I’m having some issue with a 6 x 8TB drive TrueNAS Core server, in ZFS2 configuration. I had one drive go bad, which I replaced. After resilvering, another drive was giving smart errors. So I replaced, resilvered, and then scrubbed. Everything looked fine, so I ran a short and long smart test on all drives… no errors on any of them. I added another dataset and copied 2TB worth of data to it. Not long after, I ran another scrub, and everything copied to the new dataset plus files that haven’t been touched are now showing unrecoverable errors on the zpool status -v command. Well over 1000 files. Each drive shows roughly the same number (off by up to 5), but 200+ checksum errors. I saw it mentioned that cabling or HBM could be the cause, so I replaced my 9200-8i with a 9305-16i and also installed new cables.
Still the same issues afterwards.
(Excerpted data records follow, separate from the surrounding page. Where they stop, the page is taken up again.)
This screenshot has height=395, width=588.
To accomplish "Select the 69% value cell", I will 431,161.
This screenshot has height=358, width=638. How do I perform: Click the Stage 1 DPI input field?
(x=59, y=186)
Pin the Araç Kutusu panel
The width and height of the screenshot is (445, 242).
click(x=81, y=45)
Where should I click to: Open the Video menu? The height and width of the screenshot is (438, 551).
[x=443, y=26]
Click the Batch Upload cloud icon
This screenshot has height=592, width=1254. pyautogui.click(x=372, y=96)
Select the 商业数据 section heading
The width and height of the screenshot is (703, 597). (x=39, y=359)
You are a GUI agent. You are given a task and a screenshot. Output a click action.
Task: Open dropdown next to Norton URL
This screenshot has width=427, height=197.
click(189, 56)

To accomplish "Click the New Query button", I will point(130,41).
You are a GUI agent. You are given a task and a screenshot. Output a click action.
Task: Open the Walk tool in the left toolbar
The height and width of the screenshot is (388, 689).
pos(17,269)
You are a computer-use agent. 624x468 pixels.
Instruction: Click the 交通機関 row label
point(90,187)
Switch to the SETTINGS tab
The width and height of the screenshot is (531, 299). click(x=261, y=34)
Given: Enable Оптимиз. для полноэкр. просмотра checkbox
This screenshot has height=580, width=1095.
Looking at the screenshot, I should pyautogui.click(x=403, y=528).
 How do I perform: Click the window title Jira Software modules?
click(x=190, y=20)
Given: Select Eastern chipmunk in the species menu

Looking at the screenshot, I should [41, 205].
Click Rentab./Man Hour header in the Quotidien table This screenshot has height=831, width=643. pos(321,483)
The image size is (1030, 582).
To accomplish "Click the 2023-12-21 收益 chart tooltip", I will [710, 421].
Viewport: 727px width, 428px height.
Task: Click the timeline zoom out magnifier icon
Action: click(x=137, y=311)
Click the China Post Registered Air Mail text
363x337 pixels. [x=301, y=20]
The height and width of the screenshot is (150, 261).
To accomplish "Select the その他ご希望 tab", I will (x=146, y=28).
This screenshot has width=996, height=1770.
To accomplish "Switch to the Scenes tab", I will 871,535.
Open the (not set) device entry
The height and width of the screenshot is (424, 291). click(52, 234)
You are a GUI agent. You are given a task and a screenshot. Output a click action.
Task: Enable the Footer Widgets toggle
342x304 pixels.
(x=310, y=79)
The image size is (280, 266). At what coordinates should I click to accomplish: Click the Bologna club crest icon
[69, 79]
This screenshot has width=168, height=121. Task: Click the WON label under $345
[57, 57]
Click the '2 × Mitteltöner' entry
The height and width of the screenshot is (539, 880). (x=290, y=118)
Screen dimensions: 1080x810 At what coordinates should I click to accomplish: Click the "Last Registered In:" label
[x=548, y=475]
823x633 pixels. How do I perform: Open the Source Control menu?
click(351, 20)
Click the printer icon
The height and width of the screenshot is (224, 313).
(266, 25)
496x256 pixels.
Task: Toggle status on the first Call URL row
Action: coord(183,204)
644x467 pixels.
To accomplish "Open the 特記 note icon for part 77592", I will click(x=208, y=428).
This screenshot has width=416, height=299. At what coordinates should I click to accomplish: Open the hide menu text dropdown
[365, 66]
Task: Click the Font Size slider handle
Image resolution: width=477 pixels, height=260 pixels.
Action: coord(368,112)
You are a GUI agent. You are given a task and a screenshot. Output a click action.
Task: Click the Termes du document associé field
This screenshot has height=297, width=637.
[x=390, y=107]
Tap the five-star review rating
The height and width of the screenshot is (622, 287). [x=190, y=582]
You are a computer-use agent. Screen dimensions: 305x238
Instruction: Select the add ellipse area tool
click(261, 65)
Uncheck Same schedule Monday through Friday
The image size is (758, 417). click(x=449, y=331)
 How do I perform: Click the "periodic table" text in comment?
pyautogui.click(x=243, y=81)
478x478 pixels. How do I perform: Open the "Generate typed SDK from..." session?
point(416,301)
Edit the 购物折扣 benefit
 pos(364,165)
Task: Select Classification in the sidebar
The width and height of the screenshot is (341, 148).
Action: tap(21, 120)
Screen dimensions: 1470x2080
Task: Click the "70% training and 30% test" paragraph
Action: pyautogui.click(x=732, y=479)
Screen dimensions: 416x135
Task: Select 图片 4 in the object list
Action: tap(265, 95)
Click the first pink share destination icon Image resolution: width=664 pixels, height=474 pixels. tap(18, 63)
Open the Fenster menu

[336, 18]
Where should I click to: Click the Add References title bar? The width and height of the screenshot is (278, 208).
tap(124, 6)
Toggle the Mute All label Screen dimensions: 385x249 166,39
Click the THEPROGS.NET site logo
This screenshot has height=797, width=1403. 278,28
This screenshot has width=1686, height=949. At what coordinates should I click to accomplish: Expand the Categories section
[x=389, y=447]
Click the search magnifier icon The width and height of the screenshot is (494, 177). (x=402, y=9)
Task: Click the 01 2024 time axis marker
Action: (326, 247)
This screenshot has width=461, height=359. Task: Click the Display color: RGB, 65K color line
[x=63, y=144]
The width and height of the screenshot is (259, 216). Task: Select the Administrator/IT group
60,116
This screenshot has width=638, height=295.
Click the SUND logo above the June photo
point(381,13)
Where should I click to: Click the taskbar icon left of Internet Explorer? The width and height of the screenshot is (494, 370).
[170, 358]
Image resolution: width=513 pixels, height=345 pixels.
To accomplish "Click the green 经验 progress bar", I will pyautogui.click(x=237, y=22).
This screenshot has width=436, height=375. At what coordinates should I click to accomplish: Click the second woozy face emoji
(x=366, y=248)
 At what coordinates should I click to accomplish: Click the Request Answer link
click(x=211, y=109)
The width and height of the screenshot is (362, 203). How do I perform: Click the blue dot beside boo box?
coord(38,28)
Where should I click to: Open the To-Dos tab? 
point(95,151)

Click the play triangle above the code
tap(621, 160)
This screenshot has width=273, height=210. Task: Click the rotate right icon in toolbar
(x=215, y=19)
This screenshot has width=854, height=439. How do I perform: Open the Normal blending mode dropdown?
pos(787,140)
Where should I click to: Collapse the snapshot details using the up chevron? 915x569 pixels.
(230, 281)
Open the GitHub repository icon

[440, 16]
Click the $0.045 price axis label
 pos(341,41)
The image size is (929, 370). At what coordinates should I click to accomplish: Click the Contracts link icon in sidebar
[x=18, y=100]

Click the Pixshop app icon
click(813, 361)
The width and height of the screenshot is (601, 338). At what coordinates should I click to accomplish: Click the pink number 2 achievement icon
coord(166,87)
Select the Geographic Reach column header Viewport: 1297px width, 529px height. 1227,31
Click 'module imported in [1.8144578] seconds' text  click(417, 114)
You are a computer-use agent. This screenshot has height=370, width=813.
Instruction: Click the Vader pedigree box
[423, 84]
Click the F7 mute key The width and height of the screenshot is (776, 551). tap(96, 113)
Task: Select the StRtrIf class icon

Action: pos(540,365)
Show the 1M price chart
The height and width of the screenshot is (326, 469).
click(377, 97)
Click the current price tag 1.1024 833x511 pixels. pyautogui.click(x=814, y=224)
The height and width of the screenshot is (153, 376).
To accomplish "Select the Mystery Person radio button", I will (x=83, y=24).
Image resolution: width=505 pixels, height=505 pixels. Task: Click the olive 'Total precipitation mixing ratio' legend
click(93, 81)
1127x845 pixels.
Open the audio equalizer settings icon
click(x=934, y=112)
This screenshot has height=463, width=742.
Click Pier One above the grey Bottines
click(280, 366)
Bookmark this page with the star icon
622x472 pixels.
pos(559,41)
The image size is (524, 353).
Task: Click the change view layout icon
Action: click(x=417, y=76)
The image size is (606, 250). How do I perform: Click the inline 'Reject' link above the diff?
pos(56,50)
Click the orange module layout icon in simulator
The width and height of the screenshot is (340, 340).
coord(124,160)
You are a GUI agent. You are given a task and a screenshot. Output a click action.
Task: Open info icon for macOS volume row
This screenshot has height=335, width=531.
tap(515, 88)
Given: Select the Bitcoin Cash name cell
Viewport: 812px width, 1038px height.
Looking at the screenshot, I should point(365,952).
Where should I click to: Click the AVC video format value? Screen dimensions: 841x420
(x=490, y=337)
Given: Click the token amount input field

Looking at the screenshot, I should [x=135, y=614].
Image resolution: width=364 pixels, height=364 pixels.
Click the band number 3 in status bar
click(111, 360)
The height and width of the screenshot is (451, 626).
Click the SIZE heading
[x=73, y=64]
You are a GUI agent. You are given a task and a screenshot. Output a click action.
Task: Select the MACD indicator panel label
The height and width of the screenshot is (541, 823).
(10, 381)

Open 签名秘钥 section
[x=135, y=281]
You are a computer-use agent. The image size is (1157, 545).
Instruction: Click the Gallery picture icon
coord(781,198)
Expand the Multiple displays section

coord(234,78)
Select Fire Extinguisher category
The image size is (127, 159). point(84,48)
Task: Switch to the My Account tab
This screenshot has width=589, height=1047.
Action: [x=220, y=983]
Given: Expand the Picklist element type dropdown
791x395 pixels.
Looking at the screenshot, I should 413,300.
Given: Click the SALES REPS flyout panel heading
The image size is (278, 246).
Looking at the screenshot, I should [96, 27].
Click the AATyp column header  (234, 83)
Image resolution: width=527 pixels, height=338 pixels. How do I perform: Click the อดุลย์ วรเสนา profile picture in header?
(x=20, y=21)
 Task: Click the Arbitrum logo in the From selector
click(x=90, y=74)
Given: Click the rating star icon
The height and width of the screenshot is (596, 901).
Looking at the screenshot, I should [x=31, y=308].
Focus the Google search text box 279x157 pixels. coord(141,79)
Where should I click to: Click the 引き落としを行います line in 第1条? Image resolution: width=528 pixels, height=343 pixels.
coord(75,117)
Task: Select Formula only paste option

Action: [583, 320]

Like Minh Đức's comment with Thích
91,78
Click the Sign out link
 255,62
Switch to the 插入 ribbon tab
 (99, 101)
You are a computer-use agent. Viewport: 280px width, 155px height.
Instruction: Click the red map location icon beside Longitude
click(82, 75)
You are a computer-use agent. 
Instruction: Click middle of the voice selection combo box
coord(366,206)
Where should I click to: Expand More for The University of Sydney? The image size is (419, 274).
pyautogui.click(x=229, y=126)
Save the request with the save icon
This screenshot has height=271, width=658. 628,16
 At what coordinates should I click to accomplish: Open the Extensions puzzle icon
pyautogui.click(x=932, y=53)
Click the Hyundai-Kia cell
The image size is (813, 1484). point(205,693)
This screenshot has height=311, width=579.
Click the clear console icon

If I try to move files, around half of them fail due to unreadable I/O errors in Windows, I’m trying to back up what I can but it seems to be getting worse. Any suggestions where to go from here? Is the pool lost? I was counting on the two spare drives to protect my data but now I have thousands of pictures and other files throwing errors. I don’t have another backup, and I can’t copy many of the files from the NAS.
MSI Pro Z90-P Wifi DDR4
Intel 12th Gen CPU
32gb RAM
6 x HGST Ultrastar SAS drives
9305-16i HBA
Going to try replacing the RAM with some ECC RAM and see if that helps. It was new though, so not holding out much hope it was bad. Frustrating that TrueNAS isn’t detecting any errors on the long tests, but my data is all corrupted. Thought I was doing the right thing to protect it with the 2 drive redundancy.
If you ram a memory test, you might see issues and know what the cause is.
I don’t know if its the cause, I just know its a potential source of corruption.
Your motherboard does not support ECC and your CPU likely doesn’t do so either.
Also, if RAM is bad or incompatible you typically find that out at the very start. While RAM can “go bad over time”, that’s not especially common, which is why manufacturers often feel they can offer lifetime warranties.
Actually the CPU supports ECC if it is not an i3 (no detailed specs in OP…), but the Z motherboard definitively doesn’t.
RAM does degrade, and here a bad RAM stick would be a reasonable explanation for the multiple checksum errors without SMART errors, so running MemTest should be high in the list.
Fair enough, most consumer 12th gen aimed at the desktop market do support ECC. I recommend checking first just to make sure, as there are several SKUs in the i5 and higher lines that lack support.
I brought that up because the poster conveyed that the RAM was new and thus not likely to be bad, I did not mean to suggest that RAM can’t go bad.
Running memtest is a very good move when a new system is put online (for many reasons), and followup tests at later points are warranted if the system suddenly becomes unstable.
I run memtest86 even on ECC systems.
Comparing it to throughly testing every other possible culprit, it takes so little effort to run memtest over night that I don’t see why I wouldn’t.
So I ran MemTest, it looks like both sticks of RAM are faulty. I swapped in a different stick and it passed with no issues.
However now I can no longer boot the system. I am getting this “panic: free guard1 fail at 0x70ee18f8 from unknown:0” error. Hopefully I didn’t lose access to the whole pool. Any suggestions how to address this error?
Do you have a copy of the config, including encryption keys if you used key encryption for any pools?
If yes, you can reinstall TrueNAS over your old boot device and upload your config. Be careful when selecting installation target, you do NOT want to overwrite your data pool, there’s a good argument for disconnecting the data drives entirely but ymmv.
Edit: Wait, maybe the RAM swap caused some BIOS settings to change. Before you go the reinstall route, doublecheck the BIOS. If nothing looks amiss, reinstall.
Yes, I’ve been messing with the BIOS and tried setting defaults and a few other things, but it doesn’t make any difference. I don’t have a copy of the config, the encrypted datasets I have were passkey encrypted.
Would I still be able to add the pool back in without the config files? There’s just one big pool with all the drives.
I would definitely disconnect all the drives for the install.
Yes, you will need to redo your settings though, like create users, shares, etc. Import the existing data pool, don’t make a new one with the same drives.